Exceptions include letters of reference, information of a personal nature, records relevant to any other pending claim between the employer and the employee which may be discovered in a judicial proceeding, as well as investigatory or security records maintained by an employer to investigate criminal activity by the employee which could reasonably be expected to harm the employer’s property, operation or business. As stated earlier, a key exception is materials relating to the employer’s staff planning, such as matters relating to the business’ development, expansion, closing or operational goals, where the materials relate to or affect more than one employee, “provided, however, that this exception does not apply if such materials are, have been or are intended to be used by the employer in determining an individual employee’s qualifications for employment, promotion, transfer, or additional compensation, or in determining an individual employee’s discharge of discipline.
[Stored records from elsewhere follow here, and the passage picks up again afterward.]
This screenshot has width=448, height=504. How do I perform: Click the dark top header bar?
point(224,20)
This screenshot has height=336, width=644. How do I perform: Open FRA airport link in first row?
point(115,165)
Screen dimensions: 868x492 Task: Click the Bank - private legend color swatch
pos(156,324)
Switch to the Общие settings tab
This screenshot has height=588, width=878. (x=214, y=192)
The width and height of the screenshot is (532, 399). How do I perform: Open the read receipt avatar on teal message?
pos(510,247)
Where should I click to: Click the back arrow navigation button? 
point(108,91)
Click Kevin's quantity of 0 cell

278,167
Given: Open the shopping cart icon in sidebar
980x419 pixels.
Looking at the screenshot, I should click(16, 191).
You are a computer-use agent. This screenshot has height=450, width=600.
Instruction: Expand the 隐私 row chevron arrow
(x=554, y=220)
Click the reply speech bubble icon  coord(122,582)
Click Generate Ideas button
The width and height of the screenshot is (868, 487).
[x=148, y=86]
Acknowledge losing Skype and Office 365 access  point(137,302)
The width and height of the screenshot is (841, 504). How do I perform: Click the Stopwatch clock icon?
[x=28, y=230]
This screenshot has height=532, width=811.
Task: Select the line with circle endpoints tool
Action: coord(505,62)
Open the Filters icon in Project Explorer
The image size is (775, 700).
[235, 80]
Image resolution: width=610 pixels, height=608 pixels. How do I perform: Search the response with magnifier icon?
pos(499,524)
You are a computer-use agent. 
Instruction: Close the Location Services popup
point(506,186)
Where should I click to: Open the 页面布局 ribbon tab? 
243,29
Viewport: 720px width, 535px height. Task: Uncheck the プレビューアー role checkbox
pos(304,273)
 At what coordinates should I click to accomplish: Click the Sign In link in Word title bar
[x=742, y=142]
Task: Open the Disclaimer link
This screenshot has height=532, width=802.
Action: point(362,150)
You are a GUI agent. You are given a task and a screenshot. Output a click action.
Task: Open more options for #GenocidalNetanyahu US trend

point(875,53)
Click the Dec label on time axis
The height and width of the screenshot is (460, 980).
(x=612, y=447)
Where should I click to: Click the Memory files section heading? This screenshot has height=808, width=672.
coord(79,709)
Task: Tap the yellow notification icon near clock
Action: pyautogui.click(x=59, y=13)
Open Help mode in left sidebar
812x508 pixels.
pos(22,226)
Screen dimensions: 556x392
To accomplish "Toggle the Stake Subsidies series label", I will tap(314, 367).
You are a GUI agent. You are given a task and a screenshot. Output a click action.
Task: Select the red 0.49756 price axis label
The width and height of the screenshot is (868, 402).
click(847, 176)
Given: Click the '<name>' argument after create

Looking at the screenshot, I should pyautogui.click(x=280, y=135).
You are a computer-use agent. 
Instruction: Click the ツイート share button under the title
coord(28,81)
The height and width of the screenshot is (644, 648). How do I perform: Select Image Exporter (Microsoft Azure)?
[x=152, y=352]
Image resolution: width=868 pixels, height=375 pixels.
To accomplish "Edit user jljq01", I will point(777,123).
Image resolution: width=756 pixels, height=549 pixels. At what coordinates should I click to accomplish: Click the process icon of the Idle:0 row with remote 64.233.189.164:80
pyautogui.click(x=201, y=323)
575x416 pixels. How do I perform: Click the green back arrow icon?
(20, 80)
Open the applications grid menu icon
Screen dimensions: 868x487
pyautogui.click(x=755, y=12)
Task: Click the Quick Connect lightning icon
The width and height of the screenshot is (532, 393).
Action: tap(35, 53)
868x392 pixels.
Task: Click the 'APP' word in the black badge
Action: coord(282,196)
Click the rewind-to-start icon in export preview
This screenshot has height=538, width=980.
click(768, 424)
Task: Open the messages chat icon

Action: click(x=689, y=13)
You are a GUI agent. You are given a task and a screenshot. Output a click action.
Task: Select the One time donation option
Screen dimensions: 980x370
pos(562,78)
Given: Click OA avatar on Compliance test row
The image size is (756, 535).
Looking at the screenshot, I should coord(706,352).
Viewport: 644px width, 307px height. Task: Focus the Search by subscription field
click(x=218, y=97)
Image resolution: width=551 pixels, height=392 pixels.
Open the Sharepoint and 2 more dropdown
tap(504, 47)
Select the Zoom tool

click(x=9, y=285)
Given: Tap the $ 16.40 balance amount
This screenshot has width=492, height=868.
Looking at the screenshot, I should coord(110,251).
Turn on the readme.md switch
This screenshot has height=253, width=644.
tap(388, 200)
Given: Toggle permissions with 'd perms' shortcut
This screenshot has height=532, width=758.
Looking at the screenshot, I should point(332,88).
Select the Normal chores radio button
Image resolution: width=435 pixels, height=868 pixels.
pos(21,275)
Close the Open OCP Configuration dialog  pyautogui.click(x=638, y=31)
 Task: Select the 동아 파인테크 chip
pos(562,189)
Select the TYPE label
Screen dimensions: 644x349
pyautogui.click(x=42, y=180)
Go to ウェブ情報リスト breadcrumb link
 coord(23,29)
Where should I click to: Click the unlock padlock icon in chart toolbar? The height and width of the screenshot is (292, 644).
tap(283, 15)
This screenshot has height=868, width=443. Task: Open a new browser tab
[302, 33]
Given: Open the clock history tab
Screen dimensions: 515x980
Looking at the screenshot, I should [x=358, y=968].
Finally, Section 2013 involves records of an employee subject to DCFS investigations resulting in an unfounded report. According to the Act an employer cannot gather or keep records identifying an employee as the subject of such an investigation if the investigation resulted in an unfounded report. An employee, upon receiving written notification from DCFS that an investigation has resulted in an “unfounded” report, can take the written notification to his or her employer and have any record of that investigation expunged from the personnel record.